DESCRIPTION OF THE INVENTION
 The present invention relates to idebenone (2,3-dimethoxy-5-methyl-6-(10-hydroxydecyl)-1,4-benzoquinone) for the prophylaxis and/or treatment of respiratory illness (respiratory weakness and or insufficiency) in a muscular dystrophy, in particular Duchenne Muscular Dystrophy (DMD) and Becker Muscular Dystrophy (BMD). This is surprising since it has not been reported before that idebenone can ameliorate respiratory weakness or insufficiency in any neuromuscular disease.
 Idebenone is a synthetic analogue of coenzyme Q10 (CoQ10), the vital cell membrane antioxidant and essential constituent of the adenosine-triphosphate (ATP)-producing mitochondrial electron transport chain (ETC). Idebenone has the ability to operate under low oxygen tension situations. Due to its ability to inhibit lipid peroxidation, idebenone protects cell membranes and mitochondria from oxidative damage (Zs.-Nagy I (1990) Chemistry, toxicology, pharmacology and pharmacokinetics of idebenone: a review. Arch. Gerontol. Geriatr. 11:177-186). It's antioxidant properties protect against cerebral ischemia and nerve damage in the central nervous system. Idebenone also interacts with the ETC, preserving ATP formation in ischemic states. This compound is already used as a nootropic drug and has also been shown to stimulate nerve growth factor, a characteristic that could be important in the treatment of Alzheimer's and other neurodegenerative diseases. Idebenone is described in the specification of Japanese Patent Examined Publication No. 3134/1987 filed by Takeda Chemical Industries, Ltd. In addition it has been shown that idebenone can be applied in the treatment of diseases associated with iron overload, particularly Friedreich Ataxia (U.S. Pat. No. 6,133,322).
 Idebenone has the following formula:
 Idebenone is preferably administered in dosage ranges form 5 mg/kg/day to 60 mg/kg/day, more preferably in a dosage range of 5 mg/kg/day to 40 mg/kg/day and most preferred in a dosage range of 10 mg/kg/day to 30 mg/kg/day.
 Further, the idebenone is preferably administered at least one, preferably more times a day, preferably for at least 3 months, more preferably for at least 6 months, most preferably for 6 months to 12 months to observe the initial amelioration of muscle force and improved heart function and normalized heart anatomy. For maintenance of the therapeutic effect prolonged treatment is recommended; the preferred treatment is lifelong.

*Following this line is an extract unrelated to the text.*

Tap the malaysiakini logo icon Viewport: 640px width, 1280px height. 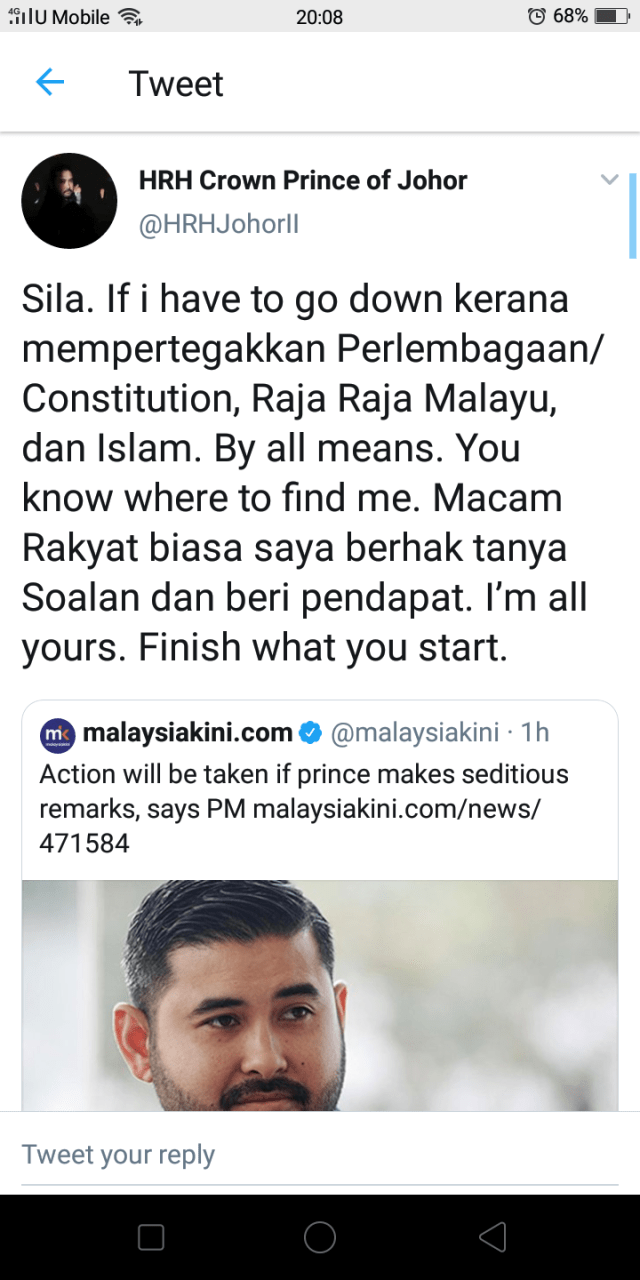57,735
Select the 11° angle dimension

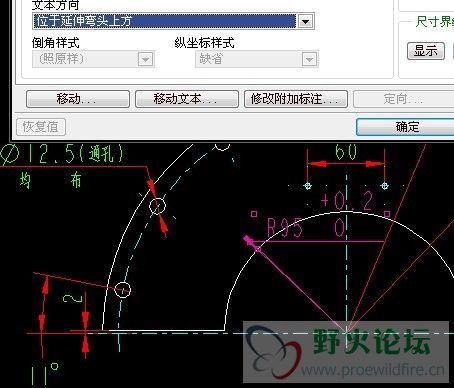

 Preferred modes of administration are oral, i.p., i.v., i.m., i.c, parenteral, intranasal, transdermal and oromucosal, whereas the oral and oromucosal administrations are the most preferred modes of administration.
 Any suitable route of administration may be employed for providing a mammal, especially a human with an effective dosage of idebenone. Further modes of administration include rectal, topical, ocular, pulmonary or nasal administration. The dosage forms include, e.g., tablets, troches, dispersions, suspensions, solutions, capsules, creams, ointments and aerosols, whereas tablets are preferred.
 Other preferred dosage forms are so called "wafers", defined as fast disintegrating oral film form products for the delivery of idebenone, or orally disintegrating tablets (ODTs) containing idebenone.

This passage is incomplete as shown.